1122. Fakat senin aklın renkler içinde kaybolduğundan o renkler senin nuru görmene perde oldu.
1123. Gece olunca o renkler örtüldü, o vakit rengi görmenin nurdan olduğunu görüp anladın.
1124. Haricî nur olmadıkça rengin görünmesi mümkün değildir. İçteki hayal rengi de böyledir.
1125. Dış renkleri güneş ve Sühâ yıldızının nuruyla görünür. İç renkleri ise yüce nurların aksiyle görünür.
1126. Gözünün nurunun nuru da gönül nurudur. Göz nuru gönüllerin nurundan meydana gelir.
1127. Gönül nurunun nuru da, akıl ve duygu nurundan olmayan, onlardan ayrı bulunan Tanrı nurudur.
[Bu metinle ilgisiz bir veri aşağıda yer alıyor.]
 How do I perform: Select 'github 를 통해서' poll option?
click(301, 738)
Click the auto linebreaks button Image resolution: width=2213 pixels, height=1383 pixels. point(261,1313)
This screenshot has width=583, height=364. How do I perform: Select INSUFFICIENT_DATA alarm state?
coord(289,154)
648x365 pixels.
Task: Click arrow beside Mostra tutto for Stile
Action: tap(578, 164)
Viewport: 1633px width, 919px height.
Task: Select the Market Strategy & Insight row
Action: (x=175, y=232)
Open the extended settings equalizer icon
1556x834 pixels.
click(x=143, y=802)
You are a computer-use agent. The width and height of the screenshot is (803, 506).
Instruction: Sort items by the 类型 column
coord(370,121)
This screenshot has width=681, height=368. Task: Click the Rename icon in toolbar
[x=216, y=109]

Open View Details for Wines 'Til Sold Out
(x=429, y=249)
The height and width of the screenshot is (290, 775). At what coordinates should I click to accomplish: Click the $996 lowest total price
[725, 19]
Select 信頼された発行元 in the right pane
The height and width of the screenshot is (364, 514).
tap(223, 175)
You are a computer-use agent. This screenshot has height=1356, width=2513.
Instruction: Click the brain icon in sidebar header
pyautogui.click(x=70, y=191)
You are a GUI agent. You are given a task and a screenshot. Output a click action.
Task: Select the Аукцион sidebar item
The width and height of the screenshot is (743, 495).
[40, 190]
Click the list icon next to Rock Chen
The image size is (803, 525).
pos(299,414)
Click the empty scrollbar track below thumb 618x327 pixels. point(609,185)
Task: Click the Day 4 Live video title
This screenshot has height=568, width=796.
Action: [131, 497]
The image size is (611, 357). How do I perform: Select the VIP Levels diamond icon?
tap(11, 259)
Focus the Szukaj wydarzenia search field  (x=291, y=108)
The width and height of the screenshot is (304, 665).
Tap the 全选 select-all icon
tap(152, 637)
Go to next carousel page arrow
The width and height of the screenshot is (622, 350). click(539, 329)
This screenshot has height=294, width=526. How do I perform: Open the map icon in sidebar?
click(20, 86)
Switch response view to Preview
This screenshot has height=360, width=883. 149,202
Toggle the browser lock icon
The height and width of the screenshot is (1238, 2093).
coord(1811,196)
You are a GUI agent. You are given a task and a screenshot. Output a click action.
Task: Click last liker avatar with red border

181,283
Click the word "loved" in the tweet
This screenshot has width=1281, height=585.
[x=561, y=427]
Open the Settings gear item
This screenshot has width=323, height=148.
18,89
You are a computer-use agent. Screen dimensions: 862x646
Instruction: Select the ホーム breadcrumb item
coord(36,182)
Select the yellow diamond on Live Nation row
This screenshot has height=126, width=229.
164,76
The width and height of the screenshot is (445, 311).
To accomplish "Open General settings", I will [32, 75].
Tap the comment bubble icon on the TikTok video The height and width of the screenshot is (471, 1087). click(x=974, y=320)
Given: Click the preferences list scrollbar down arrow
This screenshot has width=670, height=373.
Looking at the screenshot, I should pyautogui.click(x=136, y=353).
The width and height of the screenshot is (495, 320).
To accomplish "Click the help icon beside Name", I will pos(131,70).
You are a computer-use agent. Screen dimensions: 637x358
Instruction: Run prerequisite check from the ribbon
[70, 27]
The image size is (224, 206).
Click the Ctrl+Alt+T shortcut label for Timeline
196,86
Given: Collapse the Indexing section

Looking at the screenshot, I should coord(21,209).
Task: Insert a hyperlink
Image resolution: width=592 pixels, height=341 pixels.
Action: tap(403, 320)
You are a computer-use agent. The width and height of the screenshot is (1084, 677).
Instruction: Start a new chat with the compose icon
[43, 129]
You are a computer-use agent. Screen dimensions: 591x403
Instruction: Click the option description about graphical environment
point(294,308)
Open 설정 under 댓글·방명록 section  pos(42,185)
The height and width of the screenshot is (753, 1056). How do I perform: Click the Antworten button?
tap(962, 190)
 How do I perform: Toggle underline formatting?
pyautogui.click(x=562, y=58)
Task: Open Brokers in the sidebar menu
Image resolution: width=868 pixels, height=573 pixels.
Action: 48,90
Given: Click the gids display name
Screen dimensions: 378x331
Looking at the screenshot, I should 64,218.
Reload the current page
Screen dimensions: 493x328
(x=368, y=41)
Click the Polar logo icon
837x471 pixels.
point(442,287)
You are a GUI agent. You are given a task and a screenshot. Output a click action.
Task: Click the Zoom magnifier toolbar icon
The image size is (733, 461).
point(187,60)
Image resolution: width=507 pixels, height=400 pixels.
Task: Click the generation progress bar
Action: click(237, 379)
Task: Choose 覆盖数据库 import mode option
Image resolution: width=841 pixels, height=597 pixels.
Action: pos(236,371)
1128. Geceleyin nur yoktu, renkleri görmedin. Nurun zıddıyla sana sabit oldu ki,
1129. Önce nur görünür, sonra renk. Bunu da nurun zıddıyla tereddütsüz olarak bilirsin.
“Bu cihan, Akl-ı Küll’ün bir düşüncesinden ibârettir” der Hazreti Mevlâna ve Fîhi Mâ-Fîh isimli eserde şöyle buyurur: “Tanrı, pek yakındır sana. Ne düşünsen, ne kursan seninle beraberdir o. Çünkü düşünceyi, kuruntuyu var eden de odur, sana eş eden de o. Yalnız, pek yakın olduğundan göremezsin. Ne şaşılacak şey ki, yaptığın her işte aklın, seninle; onunla girişiyorsun giriştiğin işe. Fakat aklı hiç göremiyorsun, ancak eseriyle görüyorsun; asıl aklı görmene imkân yok. Meselâ, birisi hamama gider. Kızışır. Hamamın içinde nereye gitse ısı kendisiyle beraberdir. Ateşin ısısının tesiriyle kızışmıştır ama ateşi göremez. Hamamdan çıkar da ateşi gözüyle görürse anlar ki hamam da ateşle kızışmadadır, hamamdakiler de; bilir ki hamamdaki ısı, ateşlenmiş. İnsanın varlığı da büyük bir hamamdır. Orda aklın, canın, nefsin ısısı hep vardır. Fakat hamamdan dışarıya çıktın da öbür dünyaya yüz tuttun mu aklın da kendini görürsün, nefsin de, canın da. Anlarsın ki bu buluş, bu anlayış, aklın ışığındanmış; o düzenler, nefistenmiş; yaşayış da canın eseriymiş. Her birinin özünü görürsün o vakit; fakat hamamda oldukça ateşi gözünle görmene imkân yok, ancak eseriyle görebilirsin. Yâhut da hiç akar su görmemiş birinin gözlerini bağlasalar da suya atsalar ıslak bir şeyin gözüne vurduğunu, bedenini kapladığın duyar, fakat o nedir, bunu bilmez. Gözlerini açtılar mı apaçık görür bilir ki suymuş o. Önce eserleriyle bildi, şimdi kendisi gördü. Şu hâlde Tanrı’ya karşı yoksulluk göster, ihtiyacın neyse ondan iste; bu isteyiş hiç mi hiç yitmez. ‘Beni çağırın, icâbet edeceğim size.’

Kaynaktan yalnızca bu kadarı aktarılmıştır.